As DuVernay sees it, kids could use all the goodness the world can offer them, especially now.

Pointing to her own 12-year-old niece as an example, DuVernay said she often wonders how kids, with their young minds, process the tumultuous events, "especially now with so much darkness and division at the forefront."

"It's not like it hasn't always been there, but it's really on the surface now in a way that I hope will have a positive effect in the long term.
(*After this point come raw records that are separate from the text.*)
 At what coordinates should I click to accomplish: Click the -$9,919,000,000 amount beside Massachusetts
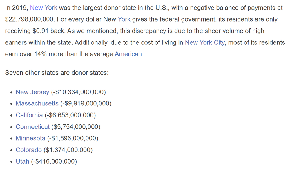[x=86, y=104]
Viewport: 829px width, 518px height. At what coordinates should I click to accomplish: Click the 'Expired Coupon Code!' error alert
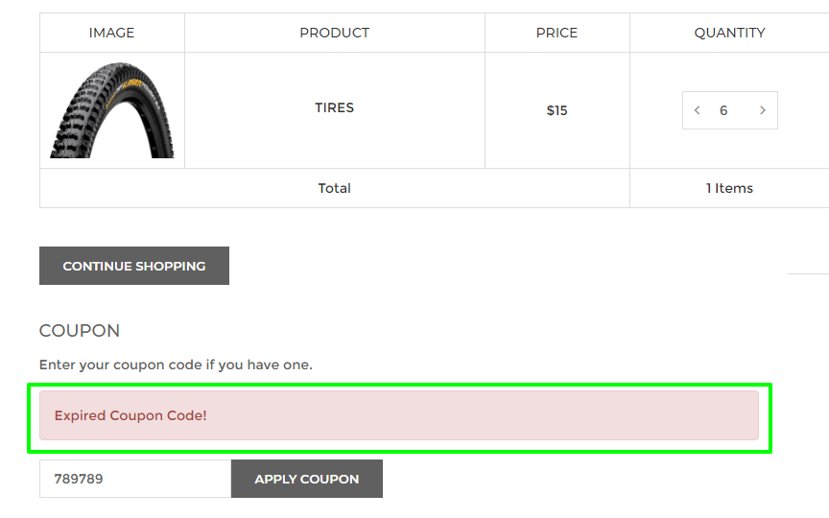tap(399, 415)
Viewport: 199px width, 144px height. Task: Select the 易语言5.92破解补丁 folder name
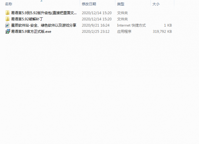click(x=27, y=19)
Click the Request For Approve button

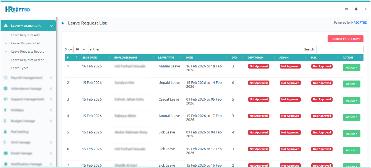345,39
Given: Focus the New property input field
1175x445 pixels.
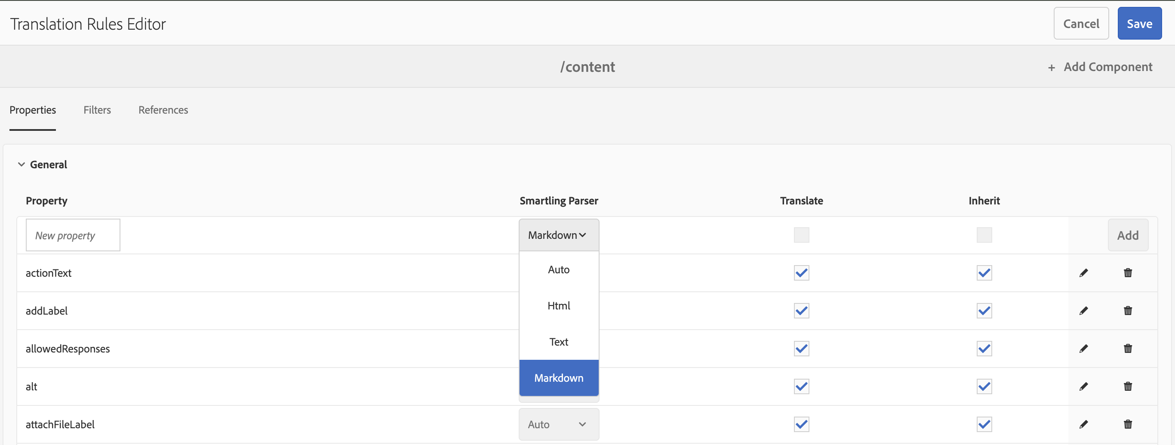Looking at the screenshot, I should tap(73, 235).
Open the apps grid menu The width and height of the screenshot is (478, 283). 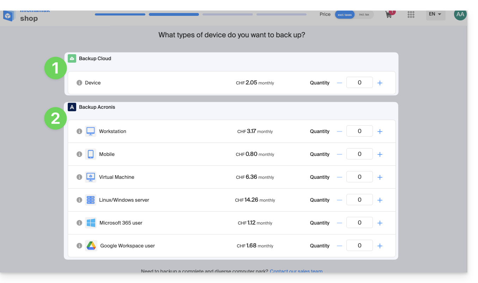coord(411,14)
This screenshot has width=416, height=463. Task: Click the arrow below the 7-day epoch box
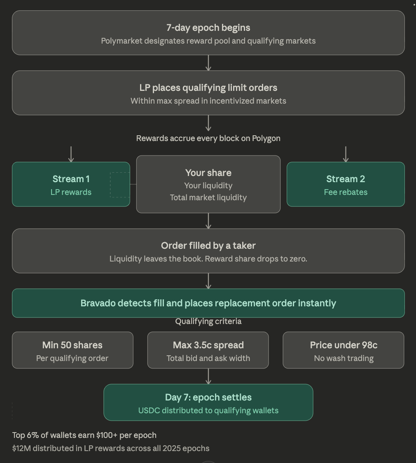(208, 63)
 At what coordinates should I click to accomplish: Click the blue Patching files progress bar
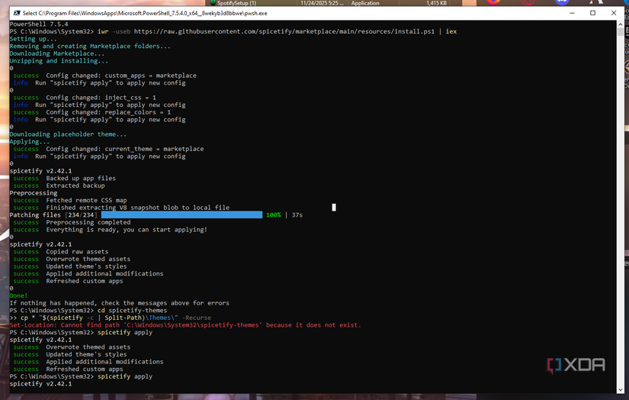tap(181, 215)
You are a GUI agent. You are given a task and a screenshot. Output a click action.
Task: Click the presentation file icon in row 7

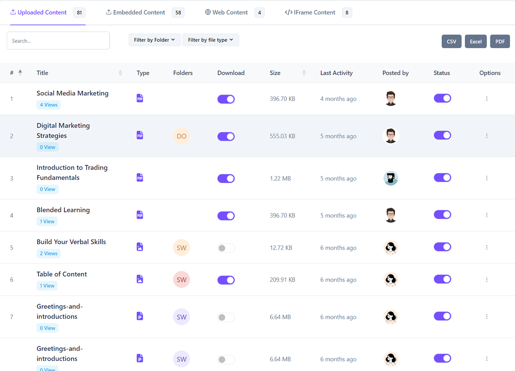(x=140, y=316)
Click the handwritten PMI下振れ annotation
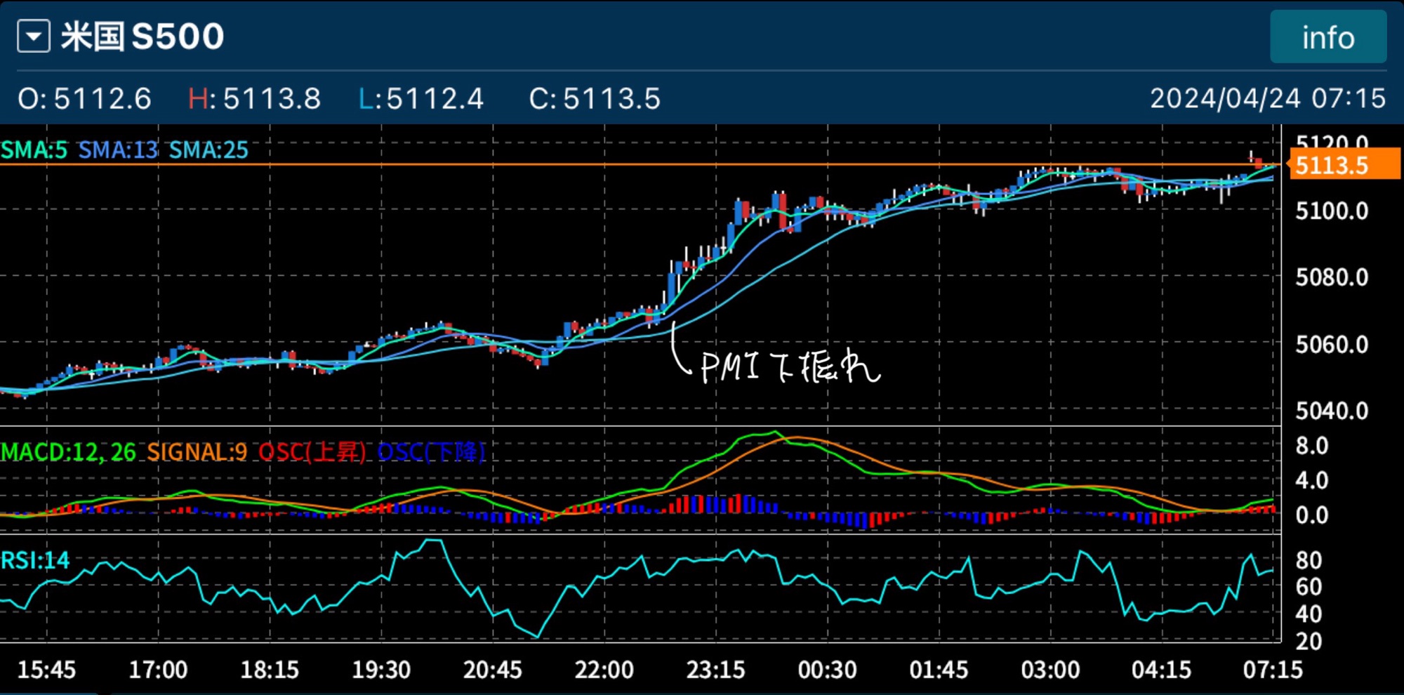 point(789,366)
But in the immediate space we're in, I can imagine there's a kind of emotional trauma that's happening to kids," she said.

"A Wrinkle in Time" came about when DuVernay needed a bit of light in her life herself.

After two back-to-back projects that required emotionally-draining research -- "Selma" and "13th," a docuseries about mass incarceration -- Disney approached DuVernay about "A Wrinkle in Time" when, she admits, she "needed some joy."

By all accounts she found exactly that.

It also came with the bonus of an all-star cast that includes her friend and mentor Oprah Winfrey, Mindy Kaling and Reese Witherspoon, who DuVernay joked is "becoming a mini-Oprah." (In the aftermath of major success with HBO's "Big Little Lies," Witherspoon has become an in-demand producer, with three projects lined up with Apple alone.)

"It was a real blessing," she said. "It saved me in a lot of ways, especially in this time."

She admitted she's often inclined to spend too much time on Twitter, "stewing and tweeting mean things to the President."

"This has kept me from doing that," she said. "I would say, 'I'm going to go design a flower.' It kept me sane."

"A Wrinkle in Time" opens March 9.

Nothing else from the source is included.